START Excerpted data
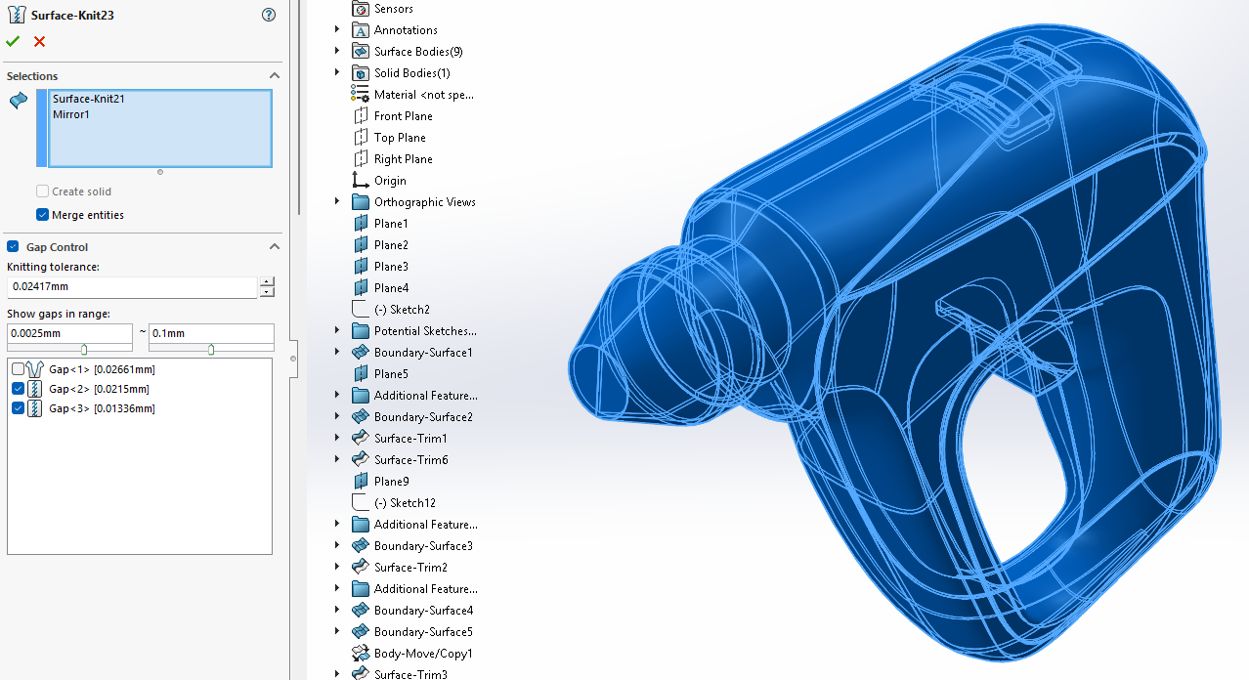Expand the Orthographic Views folder
The width and height of the screenshot is (1249, 680).
[337, 201]
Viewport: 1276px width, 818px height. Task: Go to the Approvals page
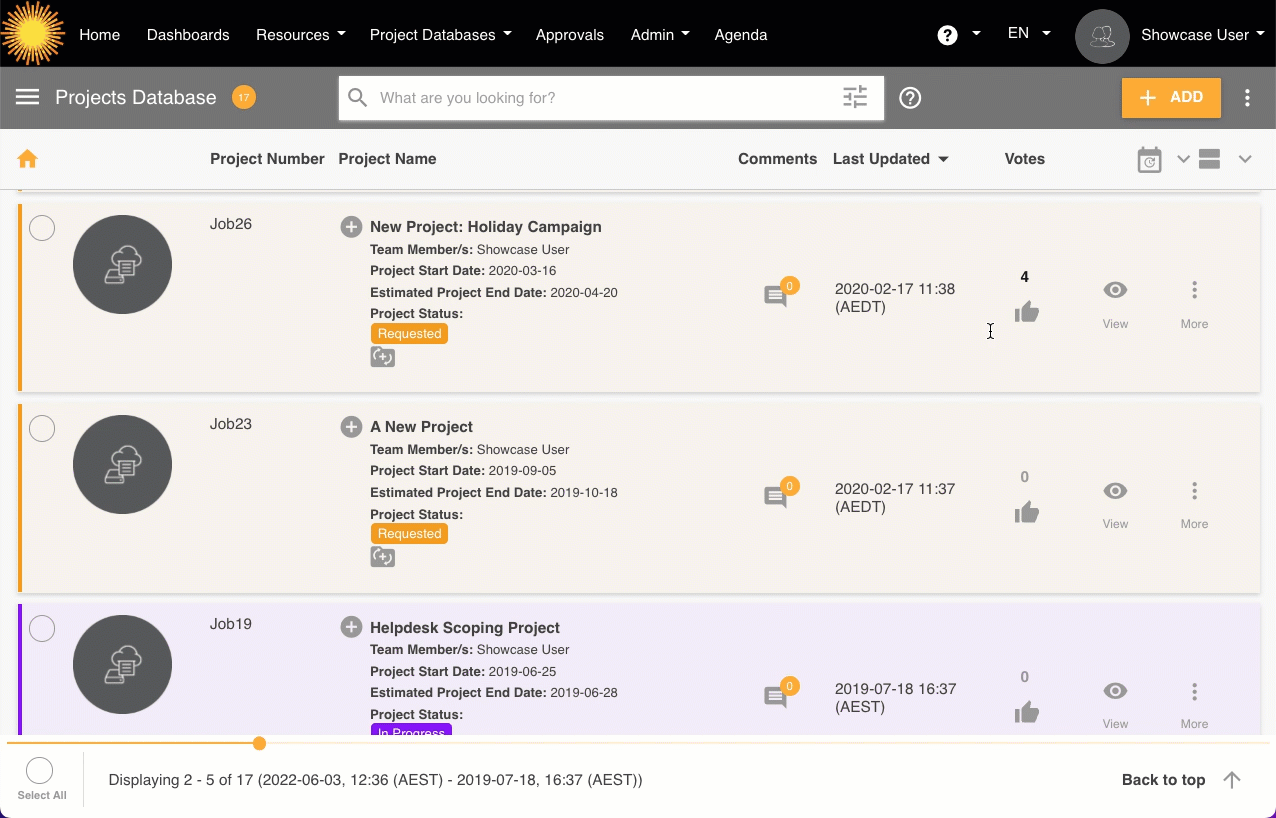tap(569, 35)
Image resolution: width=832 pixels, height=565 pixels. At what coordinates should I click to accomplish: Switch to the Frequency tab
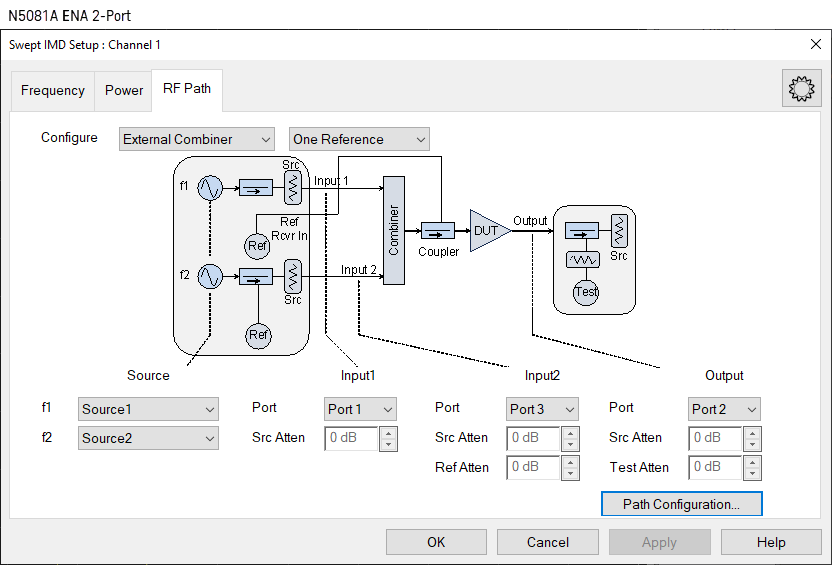coord(53,90)
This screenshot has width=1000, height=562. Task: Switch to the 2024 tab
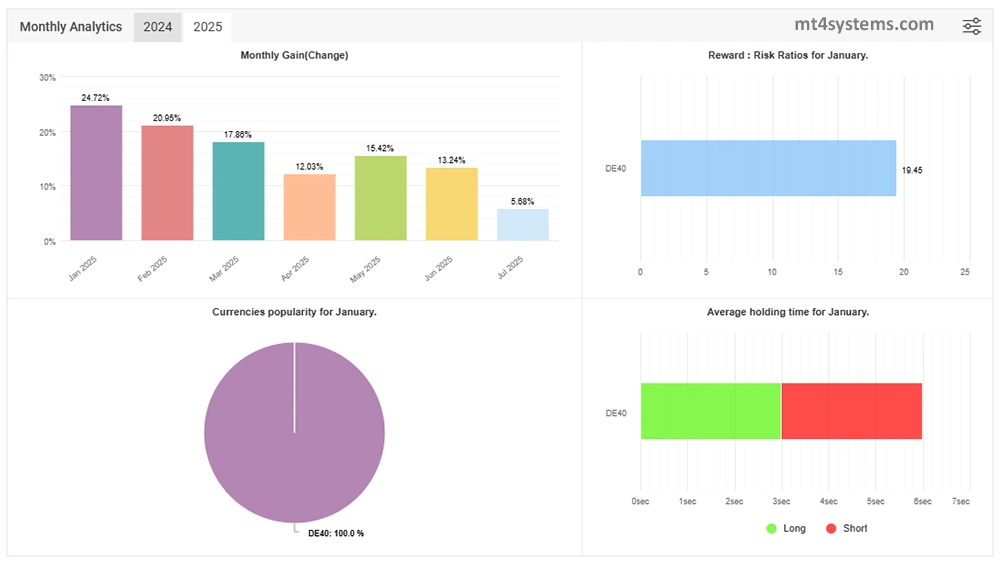tap(158, 27)
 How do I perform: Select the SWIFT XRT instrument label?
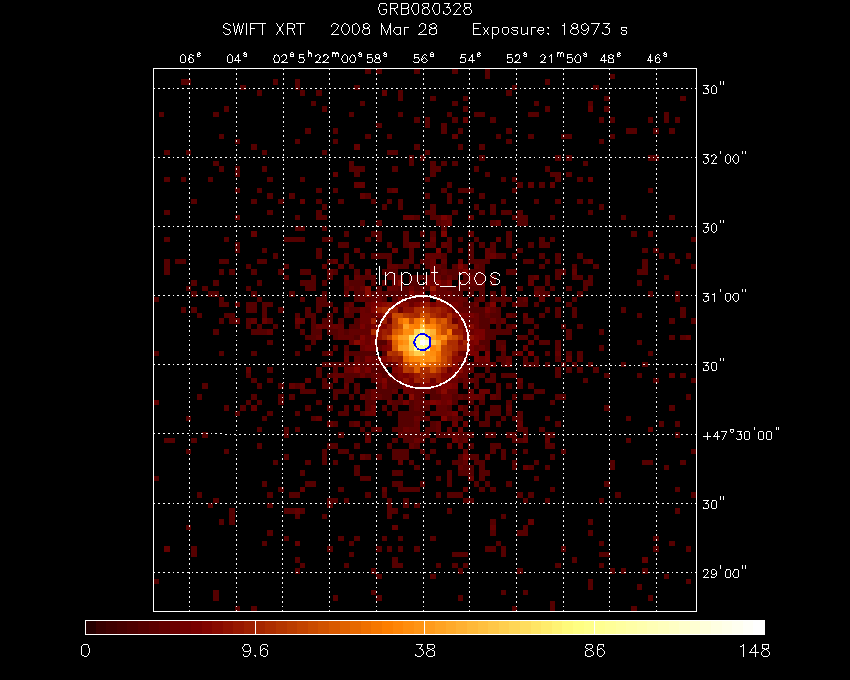pos(263,29)
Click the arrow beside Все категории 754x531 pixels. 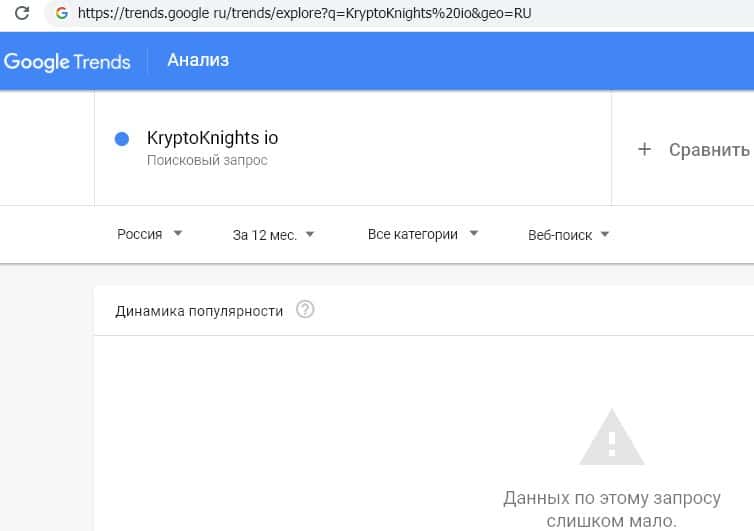coord(474,234)
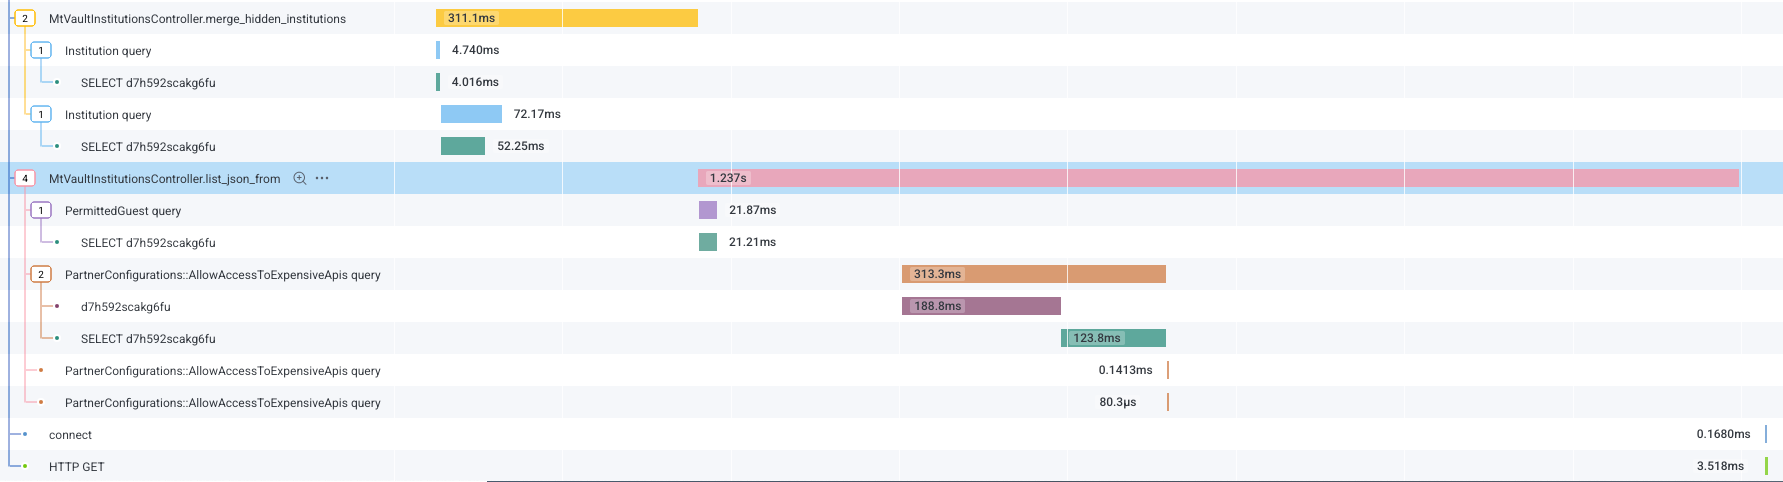Click the teal 52.25ms SELECT bar

[462, 146]
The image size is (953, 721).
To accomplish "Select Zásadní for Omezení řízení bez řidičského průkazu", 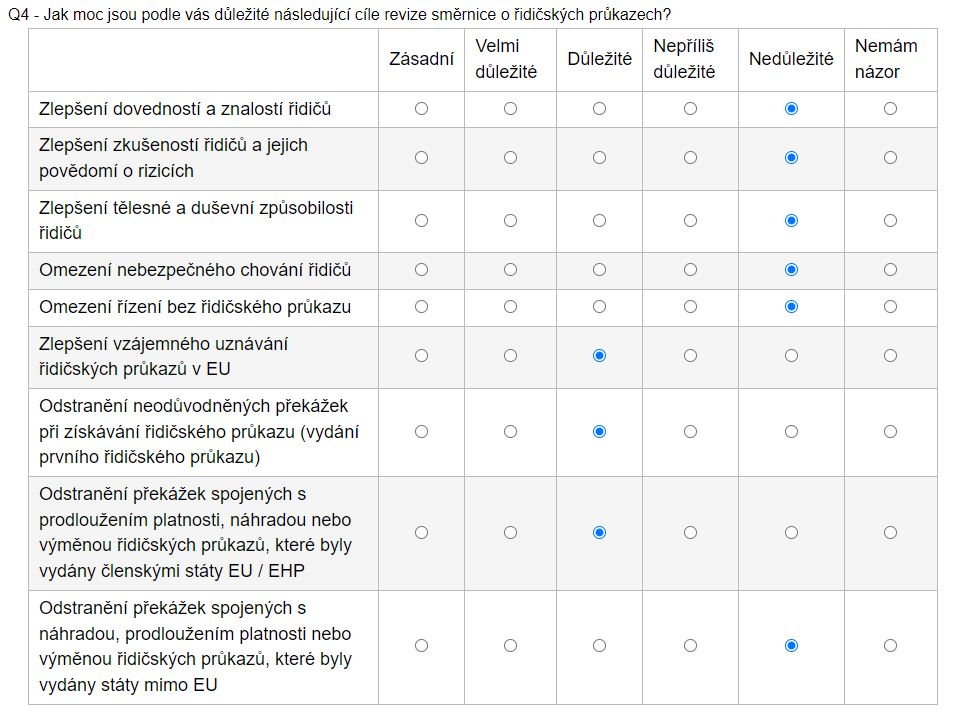I will coord(421,306).
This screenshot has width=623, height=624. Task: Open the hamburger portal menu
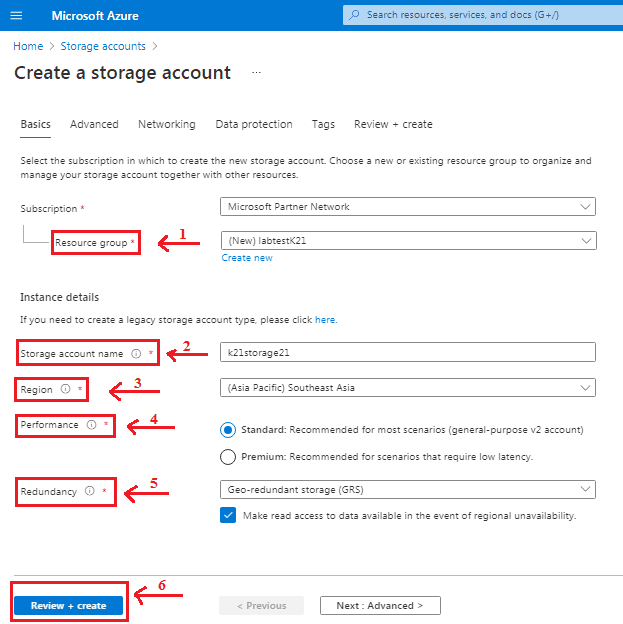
END Excerpted data
## [What the task requires]
Find each line in the rows above that contains the string "screenshot", with case counting, and copy every such line.

## [Solution below]
The width and height of the screenshot is (1249, 680).
This screenshot has width=1000, height=562. Task: Switch to the 2024 tab
This screenshot has width=623, height=624. Task: Open the hamburger portal menu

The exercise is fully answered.